Records for this exercise.
######
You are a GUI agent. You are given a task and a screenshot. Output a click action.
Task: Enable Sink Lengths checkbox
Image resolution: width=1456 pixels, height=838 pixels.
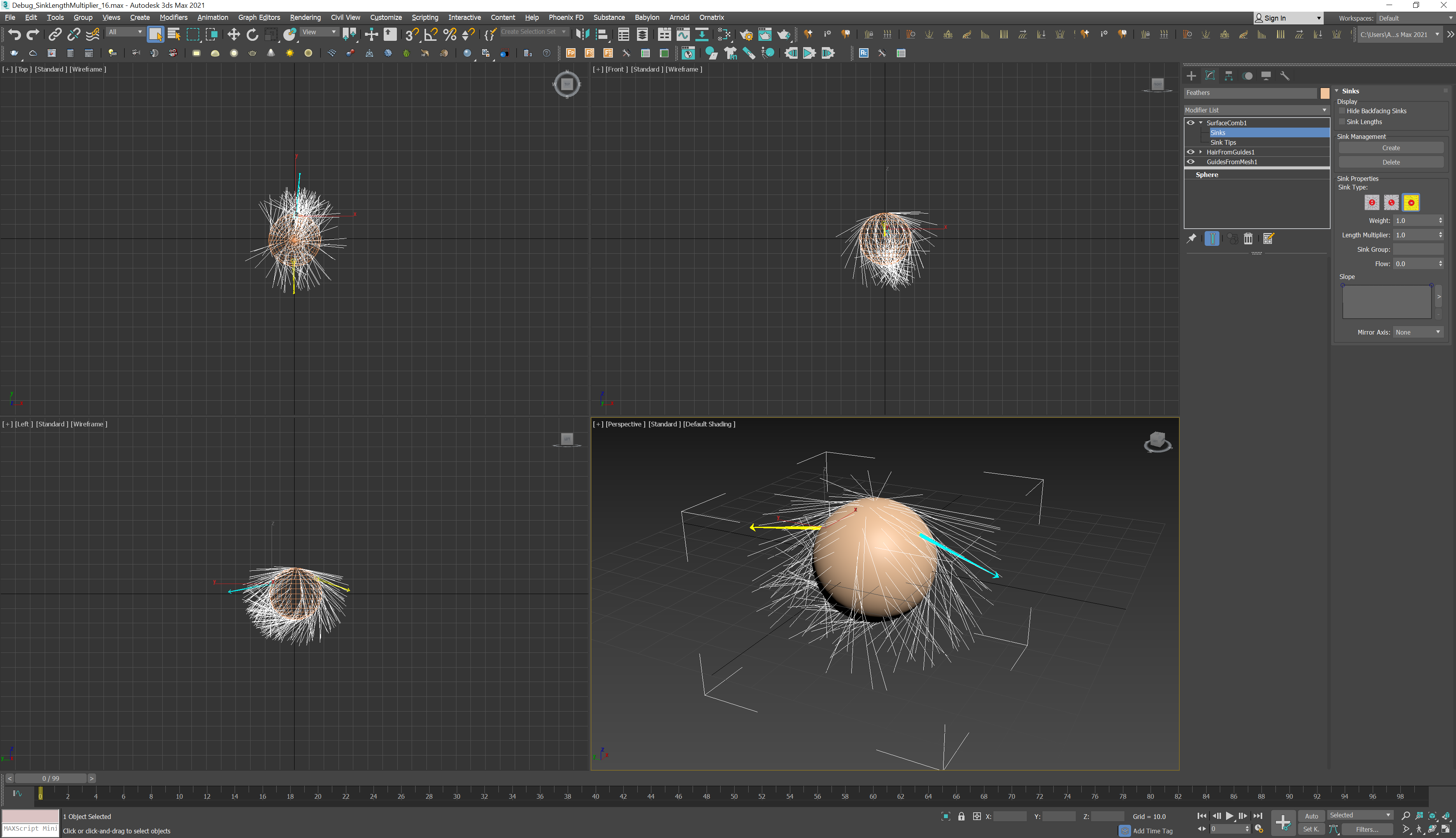tap(1342, 122)
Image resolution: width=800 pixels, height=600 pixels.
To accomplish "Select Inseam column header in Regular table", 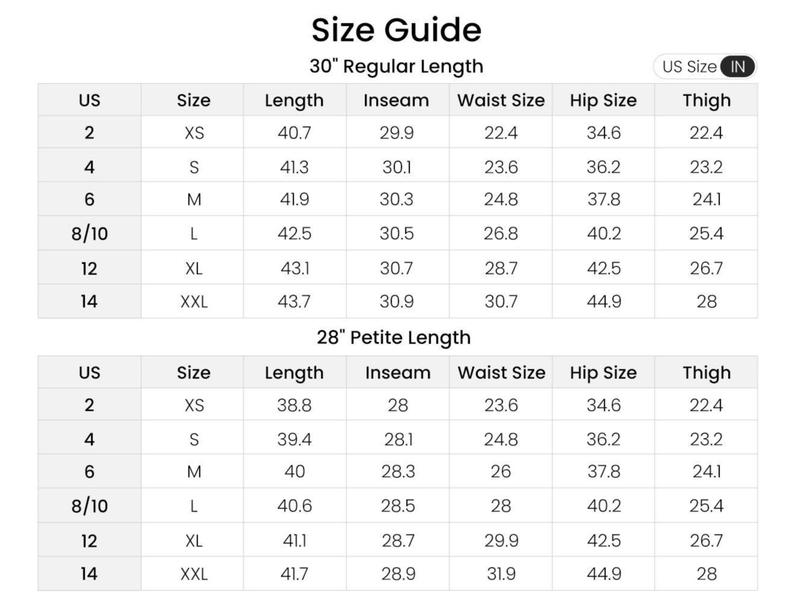I will click(x=397, y=100).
######
Work to be completed.
How many lines in the material contain the string "resolution"? Reply with the number only.

Complete output.
2